Rewrite the rows below, changing every "Locate an element on the screen" to "Find an element on the screen" and leaving everything else unchanged.

========

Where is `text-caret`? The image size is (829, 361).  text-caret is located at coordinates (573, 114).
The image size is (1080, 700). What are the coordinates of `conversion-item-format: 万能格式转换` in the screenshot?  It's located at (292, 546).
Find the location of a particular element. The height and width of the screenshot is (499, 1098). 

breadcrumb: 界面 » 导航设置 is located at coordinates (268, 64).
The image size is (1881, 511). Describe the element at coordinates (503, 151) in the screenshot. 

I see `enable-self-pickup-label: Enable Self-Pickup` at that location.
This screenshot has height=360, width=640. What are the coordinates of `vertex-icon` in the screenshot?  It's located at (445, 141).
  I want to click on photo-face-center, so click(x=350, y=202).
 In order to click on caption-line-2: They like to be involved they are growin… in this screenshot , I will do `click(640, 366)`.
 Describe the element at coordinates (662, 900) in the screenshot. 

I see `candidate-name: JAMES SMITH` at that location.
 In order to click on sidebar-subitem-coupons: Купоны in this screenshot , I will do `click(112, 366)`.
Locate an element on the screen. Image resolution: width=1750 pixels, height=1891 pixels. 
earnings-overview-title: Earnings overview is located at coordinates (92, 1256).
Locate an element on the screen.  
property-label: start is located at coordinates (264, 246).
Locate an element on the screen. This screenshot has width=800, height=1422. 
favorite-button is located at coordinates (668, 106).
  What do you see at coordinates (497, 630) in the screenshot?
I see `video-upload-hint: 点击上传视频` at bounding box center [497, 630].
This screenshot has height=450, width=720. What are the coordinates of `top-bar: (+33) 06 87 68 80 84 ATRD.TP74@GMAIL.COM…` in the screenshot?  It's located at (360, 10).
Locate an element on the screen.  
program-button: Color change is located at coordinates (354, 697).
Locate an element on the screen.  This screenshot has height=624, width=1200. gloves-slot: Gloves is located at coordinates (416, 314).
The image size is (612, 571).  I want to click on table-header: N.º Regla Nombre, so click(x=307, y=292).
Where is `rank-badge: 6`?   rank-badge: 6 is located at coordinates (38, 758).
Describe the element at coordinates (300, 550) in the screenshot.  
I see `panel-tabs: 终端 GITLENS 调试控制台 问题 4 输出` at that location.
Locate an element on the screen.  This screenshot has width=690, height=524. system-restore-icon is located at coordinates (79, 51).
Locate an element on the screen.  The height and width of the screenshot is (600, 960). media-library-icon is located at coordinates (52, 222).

========

[REPLY]:
Where is `text-caret`? The image size is (829, 361).  text-caret is located at coordinates (573, 114).
The image size is (1080, 700). What are the coordinates of `conversion-item-format: 万能格式转换` in the screenshot?  It's located at (292, 546).
Find the location of a particular element. The height and width of the screenshot is (499, 1098). 

breadcrumb: 界面 » 导航设置 is located at coordinates (268, 64).
The image size is (1881, 511). Describe the element at coordinates (503, 151) in the screenshot. 

I see `enable-self-pickup-label: Enable Self-Pickup` at that location.
This screenshot has height=360, width=640. What are the coordinates of `vertex-icon` in the screenshot?  It's located at (445, 141).
  I want to click on photo-face-center, so click(x=350, y=202).
 In order to click on caption-line-2: They like to be involved they are growin… in this screenshot , I will do `click(640, 366)`.
 Describe the element at coordinates (662, 900) in the screenshot. 

I see `candidate-name: JAMES SMITH` at that location.
 In order to click on sidebar-subitem-coupons: Купоны in this screenshot , I will do `click(112, 366)`.
Find an element on the screen. Image resolution: width=1750 pixels, height=1891 pixels. 
earnings-overview-title: Earnings overview is located at coordinates (92, 1256).
Find an element on the screen.  
property-label: start is located at coordinates (264, 246).
Find an element on the screen. This screenshot has width=800, height=1422. 
favorite-button is located at coordinates (668, 106).
  What do you see at coordinates (497, 630) in the screenshot?
I see `video-upload-hint: 点击上传视频` at bounding box center [497, 630].
This screenshot has height=450, width=720. What are the coordinates of `top-bar: (+33) 06 87 68 80 84 ATRD.TP74@GMAIL.COM…` in the screenshot?  It's located at (360, 10).
Find an element on the screen.  
program-button: Color change is located at coordinates (354, 697).
Find an element on the screen.  This screenshot has height=624, width=1200. gloves-slot: Gloves is located at coordinates (416, 314).
The image size is (612, 571).  I want to click on table-header: N.º Regla Nombre, so click(x=307, y=292).
Where is `rank-badge: 6`?   rank-badge: 6 is located at coordinates (38, 758).
Describe the element at coordinates (300, 550) in the screenshot.  
I see `panel-tabs: 终端 GITLENS 调试控制台 问题 4 输出` at that location.
Find an element on the screen.  This screenshot has width=690, height=524. system-restore-icon is located at coordinates (79, 51).
Find an element on the screen.  The height and width of the screenshot is (600, 960). media-library-icon is located at coordinates (52, 222).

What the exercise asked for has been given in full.